Because it severely hinders movement, you have to tilt and change the angle of the instrument to get around it. Most people use shoulder rests, which alleviates the problem a little. That said, there's a previously injured guy in Montreal Symphony that straps his viola into a sort of harness that keeps it in place for him. There's also makers like David Rivinus that make crazy looking, but more ergonomic instruments.


----------



## Loïc D (Sep 10, 2018)

@thesteelydane : thanks a LOT for your comments. I've bookmarked your video for later use. 

Hope your condition gets better.


----------



## Piano Pete (Sep 10, 2018)

douggibson said:


> Hmmm.... sorry. Not true. 5ths are perhaps the worst to choose. The exception is the low range of the cello.
> 
> Perhaps some of the professional violin players here can chime in as to why perfect 5ths are not a good interval to double stop.




As a violinist, I cannot dispute fifths are pretty tough, uncomfortable, and should usually be avoided--hence why I tried to emphasize their impracticality and not whether they were possible, as they are. Perhaps my post did not convey that as much as I thought or hoped for.

Even with that said, all I did was mention that they are possible--which is true. As Nao Gam asked a question regarding double stops, they should be addressed in all their glory and infamy. I find it in poor taste to completely write them off from ever being used in a composition at face value, as there are plenty of powerful musical moments in violin and string rep that are the result of such techniques. I for one, have played enough of them over the course of my career. 

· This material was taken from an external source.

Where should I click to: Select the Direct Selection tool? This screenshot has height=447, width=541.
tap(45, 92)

Would I recommend writing a bunch of them? No, but they should still be covered. Knowledge is power, and if one wants to truly understand the subject of double stops and virtuosic string composition, they should be covered and not just sidelined during discussion. Does that mean they should be used over other choices or written a lot? Heck no! Luckily, Steelydane has summarized it up pretty well: they should be avoided. If they are to be used, you better know what you are doing and have a good reason behind it without a better alternative.


----------



## Dave Connor (Sep 11, 2018)

On a string arrangement I did not long ago where I had two cellos (excellent players) I gave the lower cello a double stopped root and 5th in the low register and might have given a double stop to the upper cello (which at least contained the 3rd.) It was drop dead gorgeous and growled exactly as intended on the widely spread ff chord in the strings. (Someone did mention an exception with the cellos above, with which I would have to agree.)


----------



## Piano Pete (Sep 11, 2018)

douggibson said:


> Interesting. Can you point me to some works for violin that feature extensive double stops with perfect 5th's that does not use open strings (aka...not the Berg violin concerto)

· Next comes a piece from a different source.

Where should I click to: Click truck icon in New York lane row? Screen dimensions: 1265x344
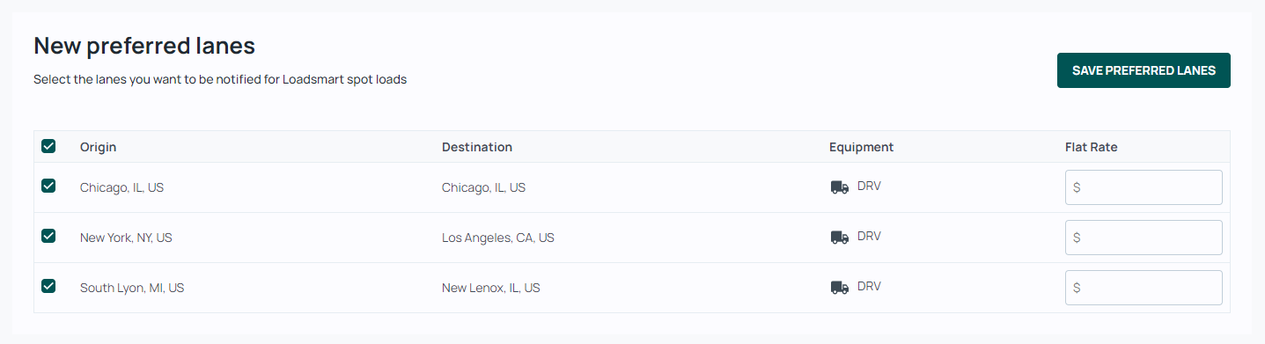(x=840, y=238)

While I believe I have made it clear of the impracticality of fifths and have not yet once suggested they be extensively used in a work, here are some works/composers that I can think of—off the cuff—that have fifths in them. Of course, they occur in some pieces more than others, more often less due to previously covered reasons, but nonetheless, they exist in repertoire.

As such, there is the possibility to use them, and I personally feel that they should not be completely ignored as an absolute. Great care should be taken in these situations and require a solid understanding of the instrument(s) and context of where they would—more importantly should—be used if at all. I would always side on making the performer’s life easier when possible. Usually, this means not writing them. I feel that the composer’s in my meager selection have done an excellent job of incorporating them in where appropriate.

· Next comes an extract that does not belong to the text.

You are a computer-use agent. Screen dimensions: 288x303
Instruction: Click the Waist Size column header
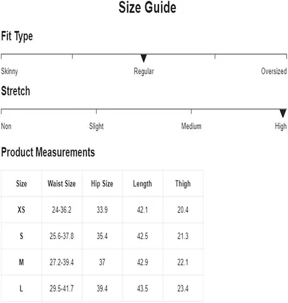pyautogui.click(x=62, y=184)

If I had to generalize, as I am not a fan of absolutes, they:

1) Occur much less than sixths, octaves, fourths, tritones, thirds, and extended intervals (for obvious practical reasons).

2) Typically occur within triple or quadruple stops.

3) Function in conjunction and/or juxtaposition with some form of other double stop interval or an alternating interval (typically the fifth moving to a tritone or sixth above an oblique root).

4) Are approached and left with enough preparation to get on and off them in tune.

5) Typically occur in combination with other open string interval combinations.​
Here is a quick list. I apologize if it is not extensive enough as I have not mentioned any solo or sonata examples, aside from the single partita. I am currently working in a bit of a deadline crunch. (Aren’t we all)? As such, I cannot dedicate a large amount of time to hunt for specific examples. What is mentioned in my list is mostly concerti, but there are some chamber-esque pieces as well. They contain several types of double stops, open and fingered. To be frank, fifths are still pretty sparse in these examples as well. 

An aside: I was gifted a collection of modern string quartets and solo violin works many years ago by a mentor, but to be honest, I cannot remember all the boxes’ contents nor the music’s. One could also argue whatever number of those compositions are one-offs, as they are all fairly aleatoric and abstract. What I can remember of the collection is that they are exceedingly difficult. Some were near impossible, which is probably why they were old and dusty when I got them.

Hopefully these compositions will be of aid to all. Aside from the topic at hand of string composition—particularly double stops—these are wonderful pieces of music to analyze and enjoy in all aspects!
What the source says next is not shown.